Aim of the task -
The part below that opens with the line containing "You are a computer-use agent. 872x439 pixels." and closes with the line containing "Given: Go to Recommendation in top navigation" should be copied exactly, minus any pictures.

Dataset entries -
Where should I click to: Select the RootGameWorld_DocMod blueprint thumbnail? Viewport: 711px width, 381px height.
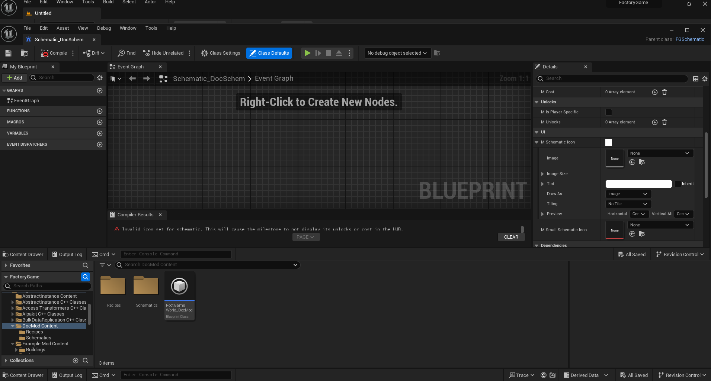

...

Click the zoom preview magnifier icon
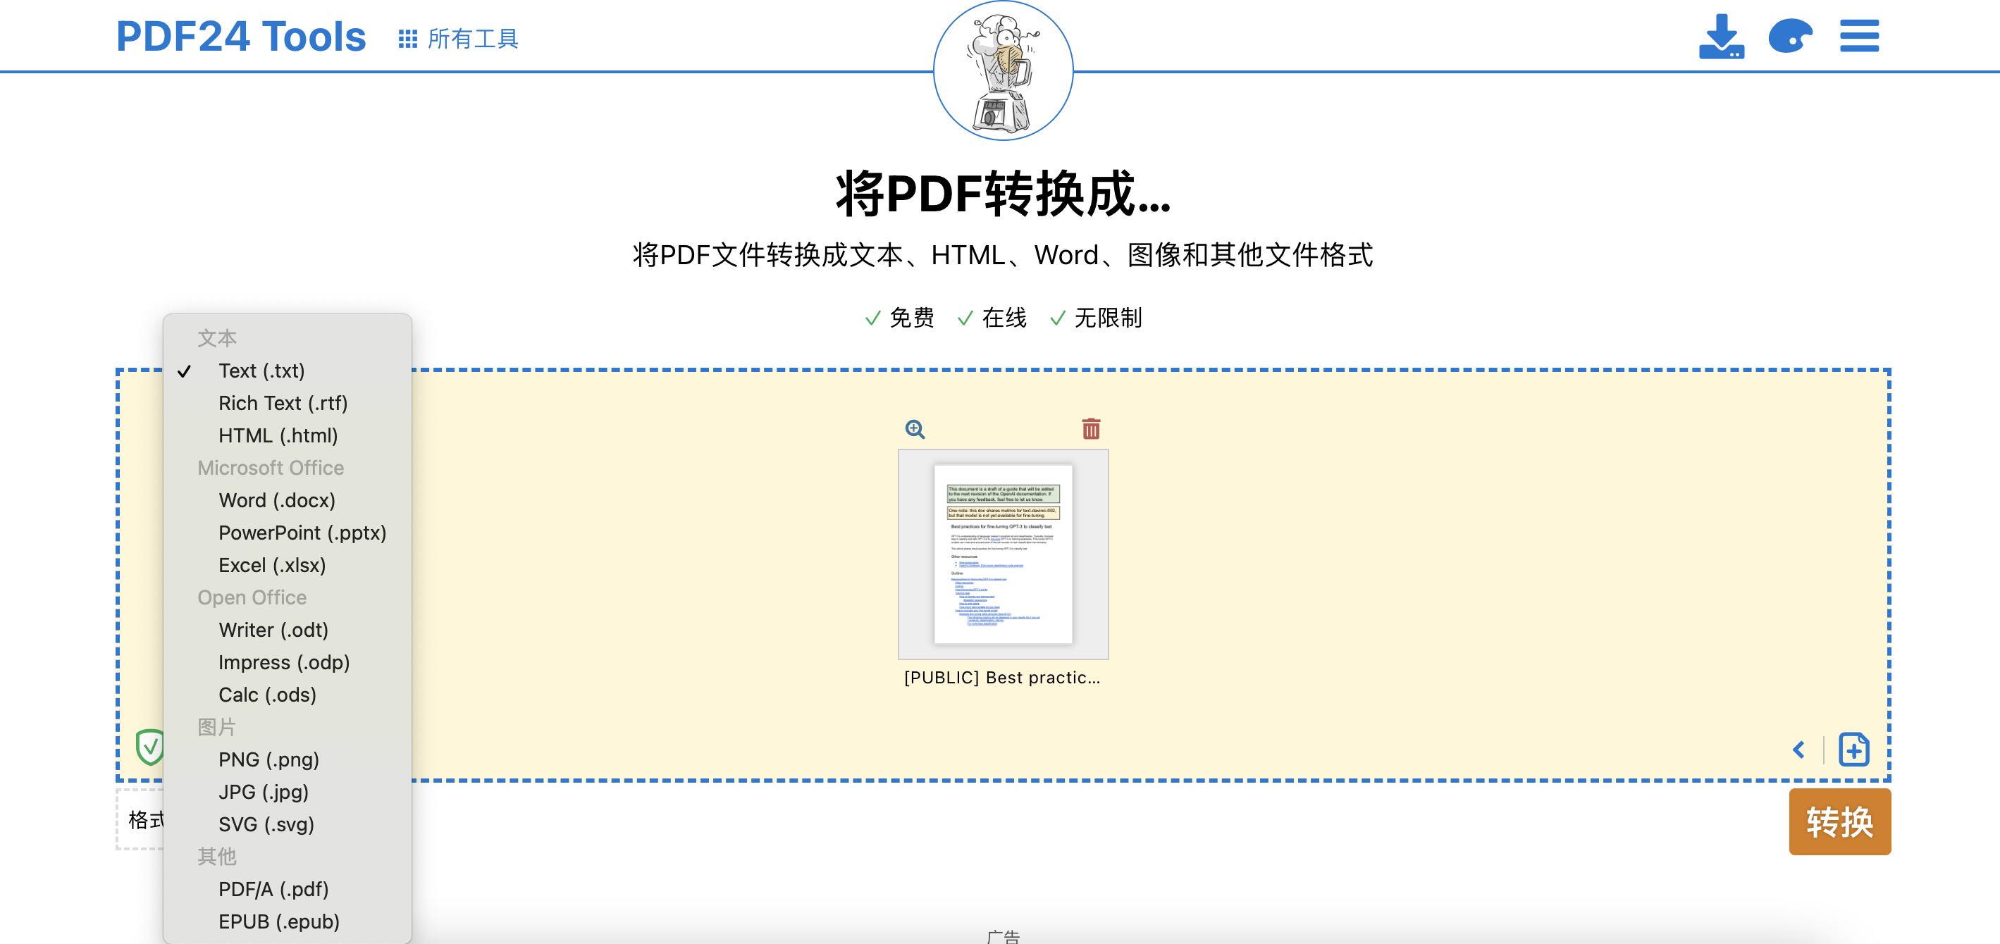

...

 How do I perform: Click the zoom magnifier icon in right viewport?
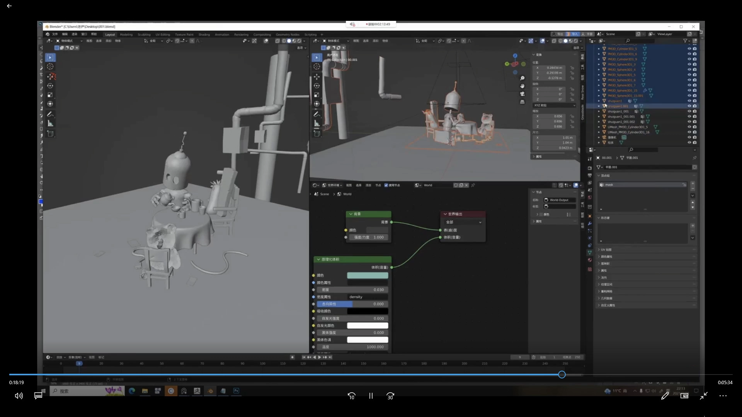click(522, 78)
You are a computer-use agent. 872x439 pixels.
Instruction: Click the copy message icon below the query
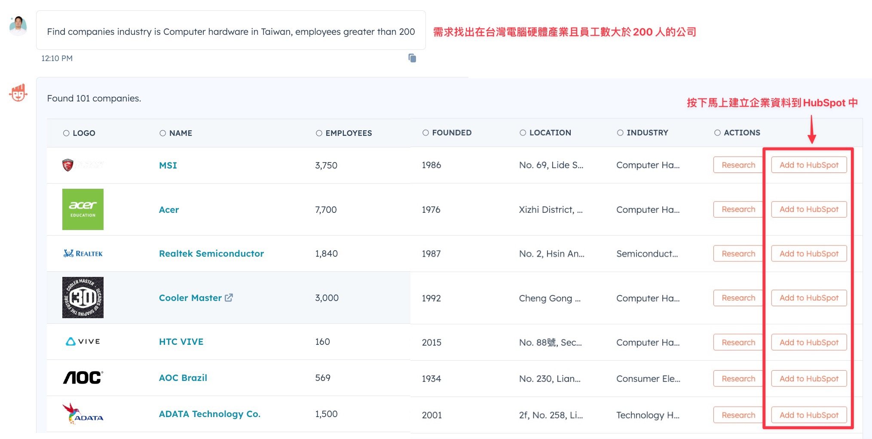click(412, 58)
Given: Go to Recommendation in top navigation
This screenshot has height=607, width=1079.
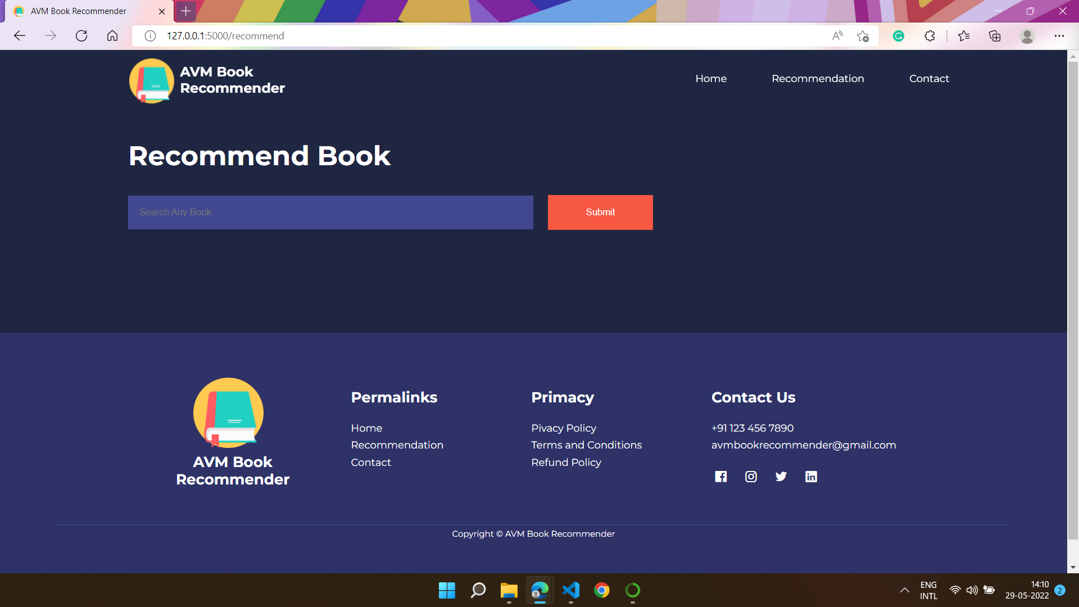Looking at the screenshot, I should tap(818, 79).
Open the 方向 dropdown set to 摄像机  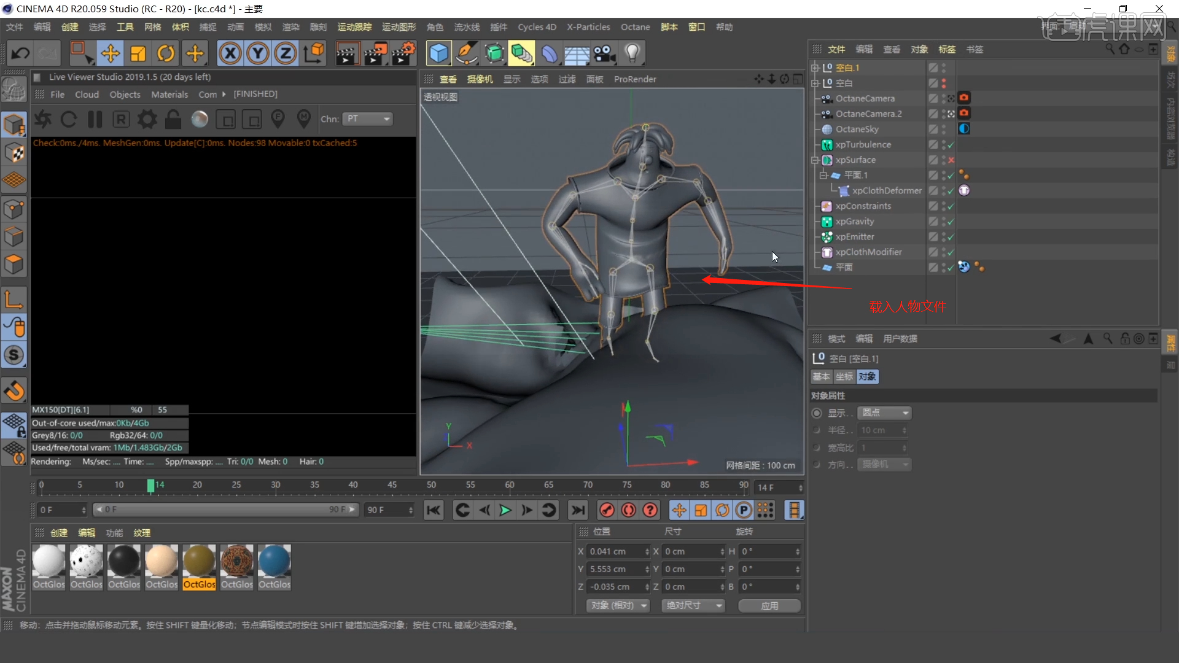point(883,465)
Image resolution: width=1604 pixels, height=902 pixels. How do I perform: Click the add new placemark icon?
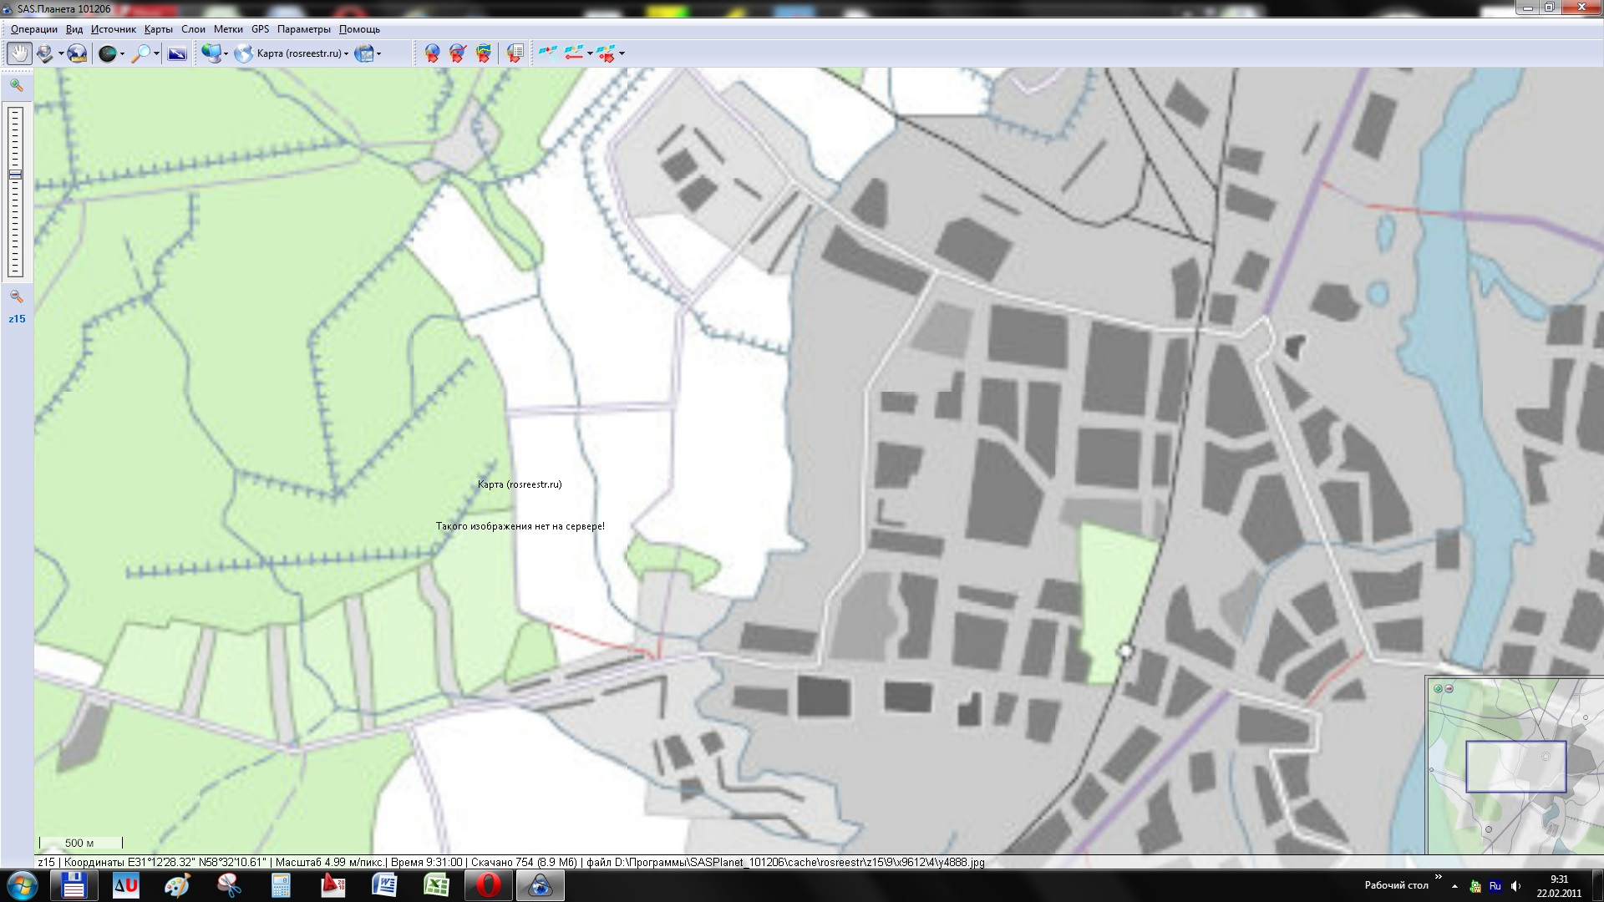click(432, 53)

Response to the exercise -
You are a computer-use agent. 872x439 pixels.
Instruction: Click the copy message icon below the query
click(412, 58)
Given: Go to Recommendation in top navigation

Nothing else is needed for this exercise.